Start of Block

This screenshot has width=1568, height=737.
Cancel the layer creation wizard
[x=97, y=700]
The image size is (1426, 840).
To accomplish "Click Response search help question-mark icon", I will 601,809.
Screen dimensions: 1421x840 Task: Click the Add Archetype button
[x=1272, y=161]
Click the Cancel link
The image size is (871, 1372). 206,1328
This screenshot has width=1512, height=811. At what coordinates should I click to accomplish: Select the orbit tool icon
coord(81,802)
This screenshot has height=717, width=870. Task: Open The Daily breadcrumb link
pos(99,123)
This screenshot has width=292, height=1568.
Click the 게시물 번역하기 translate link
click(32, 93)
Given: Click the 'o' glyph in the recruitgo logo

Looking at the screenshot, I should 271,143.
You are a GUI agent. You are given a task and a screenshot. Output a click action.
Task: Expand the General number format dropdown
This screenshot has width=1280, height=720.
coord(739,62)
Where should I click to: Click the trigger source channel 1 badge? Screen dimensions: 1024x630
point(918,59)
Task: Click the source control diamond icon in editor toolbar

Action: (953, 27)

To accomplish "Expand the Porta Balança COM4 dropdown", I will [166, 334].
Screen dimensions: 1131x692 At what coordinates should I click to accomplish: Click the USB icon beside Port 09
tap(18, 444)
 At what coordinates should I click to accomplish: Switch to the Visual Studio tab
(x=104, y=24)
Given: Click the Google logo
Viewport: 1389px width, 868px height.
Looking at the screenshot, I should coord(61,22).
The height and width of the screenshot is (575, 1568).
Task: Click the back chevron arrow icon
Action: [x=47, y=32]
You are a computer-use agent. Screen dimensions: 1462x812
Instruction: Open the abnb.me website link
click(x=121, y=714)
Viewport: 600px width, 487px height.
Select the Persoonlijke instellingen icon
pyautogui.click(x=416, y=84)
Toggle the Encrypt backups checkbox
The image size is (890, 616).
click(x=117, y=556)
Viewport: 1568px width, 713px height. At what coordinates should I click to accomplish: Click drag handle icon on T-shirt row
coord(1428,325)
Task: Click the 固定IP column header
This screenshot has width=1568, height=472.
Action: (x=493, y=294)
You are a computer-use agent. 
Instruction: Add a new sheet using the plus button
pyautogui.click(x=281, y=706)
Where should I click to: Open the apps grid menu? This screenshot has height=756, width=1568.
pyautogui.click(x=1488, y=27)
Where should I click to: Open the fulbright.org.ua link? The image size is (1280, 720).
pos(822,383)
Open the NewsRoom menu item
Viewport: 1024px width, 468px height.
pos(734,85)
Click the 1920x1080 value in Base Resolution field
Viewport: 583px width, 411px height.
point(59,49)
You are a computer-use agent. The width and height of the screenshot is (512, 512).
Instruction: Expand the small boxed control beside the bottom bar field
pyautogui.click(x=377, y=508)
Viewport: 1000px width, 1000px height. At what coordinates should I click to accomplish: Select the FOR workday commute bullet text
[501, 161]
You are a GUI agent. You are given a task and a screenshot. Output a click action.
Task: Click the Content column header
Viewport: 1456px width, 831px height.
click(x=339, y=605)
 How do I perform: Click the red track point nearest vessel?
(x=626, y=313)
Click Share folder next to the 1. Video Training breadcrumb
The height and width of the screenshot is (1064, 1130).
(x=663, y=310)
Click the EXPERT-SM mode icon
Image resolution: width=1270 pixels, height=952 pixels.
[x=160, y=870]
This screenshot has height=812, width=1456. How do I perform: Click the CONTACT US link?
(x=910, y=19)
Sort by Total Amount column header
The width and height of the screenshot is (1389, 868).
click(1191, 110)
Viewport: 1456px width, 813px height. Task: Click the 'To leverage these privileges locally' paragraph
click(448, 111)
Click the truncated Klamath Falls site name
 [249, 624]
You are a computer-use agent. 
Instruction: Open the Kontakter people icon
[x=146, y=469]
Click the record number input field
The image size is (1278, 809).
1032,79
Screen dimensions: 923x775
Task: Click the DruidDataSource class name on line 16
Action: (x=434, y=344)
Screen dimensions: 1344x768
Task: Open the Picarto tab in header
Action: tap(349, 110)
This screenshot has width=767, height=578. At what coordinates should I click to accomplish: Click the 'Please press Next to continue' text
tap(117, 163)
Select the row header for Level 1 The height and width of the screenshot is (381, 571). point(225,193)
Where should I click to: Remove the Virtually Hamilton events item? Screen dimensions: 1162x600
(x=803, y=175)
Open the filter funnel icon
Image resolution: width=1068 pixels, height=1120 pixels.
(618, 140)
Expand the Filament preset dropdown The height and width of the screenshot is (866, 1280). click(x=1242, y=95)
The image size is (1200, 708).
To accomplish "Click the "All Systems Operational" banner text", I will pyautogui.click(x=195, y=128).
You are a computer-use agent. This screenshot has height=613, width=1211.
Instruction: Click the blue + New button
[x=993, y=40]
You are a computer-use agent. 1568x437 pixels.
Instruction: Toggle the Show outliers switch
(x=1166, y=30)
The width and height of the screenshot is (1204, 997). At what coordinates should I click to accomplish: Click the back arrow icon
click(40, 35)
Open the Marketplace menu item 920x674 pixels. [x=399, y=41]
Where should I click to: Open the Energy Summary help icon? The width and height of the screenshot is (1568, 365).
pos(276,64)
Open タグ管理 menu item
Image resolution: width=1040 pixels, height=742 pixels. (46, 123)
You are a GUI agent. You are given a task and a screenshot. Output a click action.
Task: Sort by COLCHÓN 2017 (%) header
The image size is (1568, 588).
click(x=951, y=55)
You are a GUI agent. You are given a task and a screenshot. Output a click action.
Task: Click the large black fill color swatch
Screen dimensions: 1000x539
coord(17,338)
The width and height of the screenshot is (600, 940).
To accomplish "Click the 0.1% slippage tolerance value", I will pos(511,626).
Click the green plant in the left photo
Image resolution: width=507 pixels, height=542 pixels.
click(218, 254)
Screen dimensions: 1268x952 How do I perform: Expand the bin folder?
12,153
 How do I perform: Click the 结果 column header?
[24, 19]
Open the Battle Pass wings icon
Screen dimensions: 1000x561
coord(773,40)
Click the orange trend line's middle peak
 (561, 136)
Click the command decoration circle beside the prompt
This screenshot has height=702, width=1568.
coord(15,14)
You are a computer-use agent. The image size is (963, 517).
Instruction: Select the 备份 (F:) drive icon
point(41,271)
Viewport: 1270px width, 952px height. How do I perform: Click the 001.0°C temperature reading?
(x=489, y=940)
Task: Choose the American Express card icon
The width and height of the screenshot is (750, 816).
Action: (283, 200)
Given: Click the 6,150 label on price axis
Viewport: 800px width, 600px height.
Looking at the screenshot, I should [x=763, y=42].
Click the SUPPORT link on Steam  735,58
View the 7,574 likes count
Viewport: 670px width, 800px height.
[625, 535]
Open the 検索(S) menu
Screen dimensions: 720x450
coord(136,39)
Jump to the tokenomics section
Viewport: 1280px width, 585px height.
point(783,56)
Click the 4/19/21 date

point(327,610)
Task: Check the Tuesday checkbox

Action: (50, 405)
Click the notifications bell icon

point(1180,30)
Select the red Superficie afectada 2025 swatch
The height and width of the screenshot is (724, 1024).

End of Block

PROBLEM DETAILS:
Search the preceding listing for "Sort" and extract every line where it is found.

RESULT FOR THIS TASK:
Sort by Total Amount column header
Task: Sort by COLCHÓN 2017 (%) header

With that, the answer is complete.